Syria drops bid for IAEA governors' seat
VIENNA (Reuters) - Syria on Friday dropped a bid for a seat on the governing body of the U.N. nuclear watchdog after running into strong opposition due to an investigation into its alleged atomic activity, diplomats said.
Damascus's pullout cleared the way for U.S.-backed Afghanistan, its only rival for a two-year seat reserved for a Middle East and South Asian (MESA) group, to have its candidacy adopted by consensus by the watchdog's 145-nation assembly later on Friday.
Syria was nominated at an Arab League summit in March for the MESA slot on the International Atomic Energy Agency's 35-nation Board of Governors but ran into stiff Western resistance ahead of the annual IAEA assembly this week.
Diplomats said Afghanistan had garnered the backing of some 90 countries including all Western states and some in Asia, Africa and Latin American, good enough for an assembly majority.
Syria had urged the gathering earlier on Friday to back its candidacy. But, when Afghanistan demanded a vote, Syria asked for a delay pending last-ditch MESA talks in search of a single candidate the assembly could approve by consensus.
Afghanistan refused to back down in the MESA consultations and Syria decided to withdraw, the diplomats told Reuters.
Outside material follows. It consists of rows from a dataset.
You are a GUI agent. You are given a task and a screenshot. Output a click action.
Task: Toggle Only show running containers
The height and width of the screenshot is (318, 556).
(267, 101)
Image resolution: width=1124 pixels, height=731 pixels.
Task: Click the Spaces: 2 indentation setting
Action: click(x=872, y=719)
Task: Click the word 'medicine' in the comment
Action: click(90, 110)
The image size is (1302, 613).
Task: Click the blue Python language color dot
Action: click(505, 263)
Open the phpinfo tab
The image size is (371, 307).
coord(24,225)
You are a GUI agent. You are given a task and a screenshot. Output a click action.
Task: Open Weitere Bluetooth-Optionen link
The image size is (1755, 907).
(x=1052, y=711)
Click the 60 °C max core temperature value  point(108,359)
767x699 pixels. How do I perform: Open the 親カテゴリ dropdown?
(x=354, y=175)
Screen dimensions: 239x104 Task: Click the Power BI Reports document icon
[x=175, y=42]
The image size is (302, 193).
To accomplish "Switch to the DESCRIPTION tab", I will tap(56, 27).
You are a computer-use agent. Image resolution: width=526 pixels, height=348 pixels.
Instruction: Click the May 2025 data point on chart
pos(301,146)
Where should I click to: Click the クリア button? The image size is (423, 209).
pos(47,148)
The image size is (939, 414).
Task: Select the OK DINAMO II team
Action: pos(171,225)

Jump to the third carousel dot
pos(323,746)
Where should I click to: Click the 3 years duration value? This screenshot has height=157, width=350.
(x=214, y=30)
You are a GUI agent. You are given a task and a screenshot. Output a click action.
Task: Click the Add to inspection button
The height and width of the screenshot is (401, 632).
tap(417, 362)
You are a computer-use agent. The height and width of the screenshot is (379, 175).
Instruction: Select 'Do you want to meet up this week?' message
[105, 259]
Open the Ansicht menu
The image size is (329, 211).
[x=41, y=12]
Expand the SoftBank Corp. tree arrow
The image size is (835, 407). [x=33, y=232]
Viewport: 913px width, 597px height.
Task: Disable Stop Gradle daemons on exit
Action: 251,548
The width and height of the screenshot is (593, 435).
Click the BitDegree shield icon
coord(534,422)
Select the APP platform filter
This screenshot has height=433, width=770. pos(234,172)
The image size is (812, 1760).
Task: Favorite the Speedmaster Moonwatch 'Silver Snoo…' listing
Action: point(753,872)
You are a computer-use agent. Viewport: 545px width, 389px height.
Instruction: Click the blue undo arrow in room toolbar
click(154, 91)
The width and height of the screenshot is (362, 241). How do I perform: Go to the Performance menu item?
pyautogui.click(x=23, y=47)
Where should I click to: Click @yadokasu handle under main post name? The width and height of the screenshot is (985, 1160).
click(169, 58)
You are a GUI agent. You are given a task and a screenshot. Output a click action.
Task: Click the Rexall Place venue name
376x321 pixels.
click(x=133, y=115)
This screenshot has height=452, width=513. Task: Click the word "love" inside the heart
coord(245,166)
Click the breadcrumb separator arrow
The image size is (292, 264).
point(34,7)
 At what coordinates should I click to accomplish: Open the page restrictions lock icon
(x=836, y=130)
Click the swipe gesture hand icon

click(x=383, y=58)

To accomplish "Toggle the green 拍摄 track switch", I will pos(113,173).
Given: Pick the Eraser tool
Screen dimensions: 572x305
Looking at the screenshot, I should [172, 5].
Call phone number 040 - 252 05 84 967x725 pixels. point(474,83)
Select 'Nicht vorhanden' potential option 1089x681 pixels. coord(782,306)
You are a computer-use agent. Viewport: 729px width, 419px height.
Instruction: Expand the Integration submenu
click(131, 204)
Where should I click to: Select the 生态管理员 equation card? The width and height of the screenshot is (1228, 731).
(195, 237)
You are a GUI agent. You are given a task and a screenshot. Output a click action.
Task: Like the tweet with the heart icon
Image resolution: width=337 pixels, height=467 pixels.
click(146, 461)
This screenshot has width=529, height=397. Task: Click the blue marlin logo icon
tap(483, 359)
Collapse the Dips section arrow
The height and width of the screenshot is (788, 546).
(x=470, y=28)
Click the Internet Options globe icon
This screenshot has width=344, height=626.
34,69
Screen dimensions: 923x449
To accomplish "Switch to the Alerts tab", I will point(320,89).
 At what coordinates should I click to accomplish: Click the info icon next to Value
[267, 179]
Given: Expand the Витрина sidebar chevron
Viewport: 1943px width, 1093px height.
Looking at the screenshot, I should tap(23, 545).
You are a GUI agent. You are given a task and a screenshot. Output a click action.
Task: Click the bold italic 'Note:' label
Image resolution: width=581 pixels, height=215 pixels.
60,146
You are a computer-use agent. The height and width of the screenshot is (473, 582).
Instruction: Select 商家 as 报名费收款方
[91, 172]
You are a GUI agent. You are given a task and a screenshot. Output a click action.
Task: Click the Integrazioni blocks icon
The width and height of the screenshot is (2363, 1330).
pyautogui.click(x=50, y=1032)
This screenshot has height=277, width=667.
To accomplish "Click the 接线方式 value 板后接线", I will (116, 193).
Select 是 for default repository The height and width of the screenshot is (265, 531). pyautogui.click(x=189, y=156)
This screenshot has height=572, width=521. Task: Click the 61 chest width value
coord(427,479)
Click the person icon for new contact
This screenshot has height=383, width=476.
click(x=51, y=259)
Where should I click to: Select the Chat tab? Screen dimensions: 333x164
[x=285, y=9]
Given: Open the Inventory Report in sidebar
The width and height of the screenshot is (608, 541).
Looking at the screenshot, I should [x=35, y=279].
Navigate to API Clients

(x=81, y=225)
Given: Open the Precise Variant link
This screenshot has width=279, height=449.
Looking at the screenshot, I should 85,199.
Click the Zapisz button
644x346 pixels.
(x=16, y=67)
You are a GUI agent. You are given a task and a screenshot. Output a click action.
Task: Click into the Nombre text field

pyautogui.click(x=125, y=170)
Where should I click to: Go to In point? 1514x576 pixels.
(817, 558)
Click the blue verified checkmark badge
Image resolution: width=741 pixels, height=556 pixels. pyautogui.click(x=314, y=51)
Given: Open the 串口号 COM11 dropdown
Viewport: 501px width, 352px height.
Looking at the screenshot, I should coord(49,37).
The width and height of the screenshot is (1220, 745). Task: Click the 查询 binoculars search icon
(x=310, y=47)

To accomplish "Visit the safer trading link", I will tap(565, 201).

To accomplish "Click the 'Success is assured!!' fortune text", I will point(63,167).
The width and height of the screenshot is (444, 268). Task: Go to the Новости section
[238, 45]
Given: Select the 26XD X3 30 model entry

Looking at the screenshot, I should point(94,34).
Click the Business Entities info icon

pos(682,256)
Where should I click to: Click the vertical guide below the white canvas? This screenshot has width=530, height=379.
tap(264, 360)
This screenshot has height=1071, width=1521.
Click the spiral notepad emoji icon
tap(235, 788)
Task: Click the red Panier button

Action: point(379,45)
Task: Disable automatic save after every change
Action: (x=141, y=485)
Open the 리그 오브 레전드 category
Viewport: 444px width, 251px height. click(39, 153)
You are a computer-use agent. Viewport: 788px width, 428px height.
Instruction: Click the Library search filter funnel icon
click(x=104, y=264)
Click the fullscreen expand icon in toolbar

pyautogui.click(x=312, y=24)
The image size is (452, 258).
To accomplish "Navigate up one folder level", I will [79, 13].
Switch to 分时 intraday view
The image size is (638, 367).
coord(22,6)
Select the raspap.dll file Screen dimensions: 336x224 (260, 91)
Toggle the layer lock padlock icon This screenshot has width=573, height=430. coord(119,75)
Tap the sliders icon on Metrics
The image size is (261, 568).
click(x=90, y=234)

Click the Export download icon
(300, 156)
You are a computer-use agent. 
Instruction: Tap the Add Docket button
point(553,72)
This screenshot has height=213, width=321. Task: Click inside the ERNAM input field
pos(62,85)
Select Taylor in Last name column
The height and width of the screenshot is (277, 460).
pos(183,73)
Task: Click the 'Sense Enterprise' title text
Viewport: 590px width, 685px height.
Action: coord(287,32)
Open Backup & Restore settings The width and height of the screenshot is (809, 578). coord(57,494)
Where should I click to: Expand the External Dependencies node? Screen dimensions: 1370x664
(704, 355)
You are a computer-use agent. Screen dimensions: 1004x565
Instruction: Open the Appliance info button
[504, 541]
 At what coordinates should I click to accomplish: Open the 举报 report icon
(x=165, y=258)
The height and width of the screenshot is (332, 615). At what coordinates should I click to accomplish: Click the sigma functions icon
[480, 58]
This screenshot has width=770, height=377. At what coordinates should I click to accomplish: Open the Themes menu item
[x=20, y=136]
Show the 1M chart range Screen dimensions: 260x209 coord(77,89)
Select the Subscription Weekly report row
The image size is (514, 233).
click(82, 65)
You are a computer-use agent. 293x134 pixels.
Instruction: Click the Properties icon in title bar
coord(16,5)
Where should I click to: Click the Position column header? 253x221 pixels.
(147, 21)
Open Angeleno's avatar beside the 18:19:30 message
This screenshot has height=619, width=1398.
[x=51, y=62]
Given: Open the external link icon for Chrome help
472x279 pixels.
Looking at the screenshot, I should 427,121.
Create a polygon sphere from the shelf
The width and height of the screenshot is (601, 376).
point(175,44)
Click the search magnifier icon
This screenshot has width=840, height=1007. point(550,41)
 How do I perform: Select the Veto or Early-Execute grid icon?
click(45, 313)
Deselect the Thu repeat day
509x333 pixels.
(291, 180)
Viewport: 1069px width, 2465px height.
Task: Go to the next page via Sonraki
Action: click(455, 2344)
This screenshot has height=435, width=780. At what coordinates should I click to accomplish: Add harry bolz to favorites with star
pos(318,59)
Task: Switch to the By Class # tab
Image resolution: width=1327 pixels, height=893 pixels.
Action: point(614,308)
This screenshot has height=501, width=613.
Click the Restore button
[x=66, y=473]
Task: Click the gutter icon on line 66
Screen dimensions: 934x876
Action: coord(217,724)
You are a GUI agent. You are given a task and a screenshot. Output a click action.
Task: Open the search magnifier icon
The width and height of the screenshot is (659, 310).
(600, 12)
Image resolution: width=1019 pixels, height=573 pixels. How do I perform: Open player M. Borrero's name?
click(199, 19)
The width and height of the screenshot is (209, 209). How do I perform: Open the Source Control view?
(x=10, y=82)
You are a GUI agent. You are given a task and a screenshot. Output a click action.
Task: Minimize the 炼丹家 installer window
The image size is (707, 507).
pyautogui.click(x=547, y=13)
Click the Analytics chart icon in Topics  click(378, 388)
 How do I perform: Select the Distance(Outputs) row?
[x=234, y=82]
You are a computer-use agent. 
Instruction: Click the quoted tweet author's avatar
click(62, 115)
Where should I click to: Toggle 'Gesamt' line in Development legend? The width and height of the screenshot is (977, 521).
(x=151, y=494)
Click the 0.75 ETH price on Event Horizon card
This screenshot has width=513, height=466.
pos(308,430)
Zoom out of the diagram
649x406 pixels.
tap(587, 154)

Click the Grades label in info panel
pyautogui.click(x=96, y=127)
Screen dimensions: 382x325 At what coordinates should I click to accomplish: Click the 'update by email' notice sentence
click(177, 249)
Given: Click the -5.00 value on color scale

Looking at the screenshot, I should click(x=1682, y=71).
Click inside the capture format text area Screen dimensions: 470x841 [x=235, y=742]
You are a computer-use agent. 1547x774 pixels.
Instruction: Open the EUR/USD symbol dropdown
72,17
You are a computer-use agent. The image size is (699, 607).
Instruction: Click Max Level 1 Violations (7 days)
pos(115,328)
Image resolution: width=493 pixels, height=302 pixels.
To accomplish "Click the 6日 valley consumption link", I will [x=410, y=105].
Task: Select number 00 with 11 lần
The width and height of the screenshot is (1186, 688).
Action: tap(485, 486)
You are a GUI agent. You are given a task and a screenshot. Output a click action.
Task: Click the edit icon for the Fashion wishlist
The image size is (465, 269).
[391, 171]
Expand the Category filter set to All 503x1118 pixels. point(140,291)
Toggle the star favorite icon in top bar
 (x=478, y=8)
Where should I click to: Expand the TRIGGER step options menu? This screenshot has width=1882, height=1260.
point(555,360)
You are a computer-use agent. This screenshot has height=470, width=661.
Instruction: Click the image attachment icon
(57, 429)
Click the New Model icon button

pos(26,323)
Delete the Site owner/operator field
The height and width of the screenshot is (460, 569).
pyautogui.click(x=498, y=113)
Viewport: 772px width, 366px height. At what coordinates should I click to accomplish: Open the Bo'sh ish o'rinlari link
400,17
The IAEA has been probing Syria since May over U.S. intelligence allegations that it almost built a secret, plutonium-producing reactor before Israel destroyed the site in an air strike a year ago.
Syria -- an ally of Iran, which is the subject of a much longer-running, and now stalled, IAEA investigation -- has denied having a clandestine nuclear program.
Western diplomats said it was unacceptable for a member state under investigation for suspected nuclear proliferation to be part of the IAEA governing body, also a consensus body.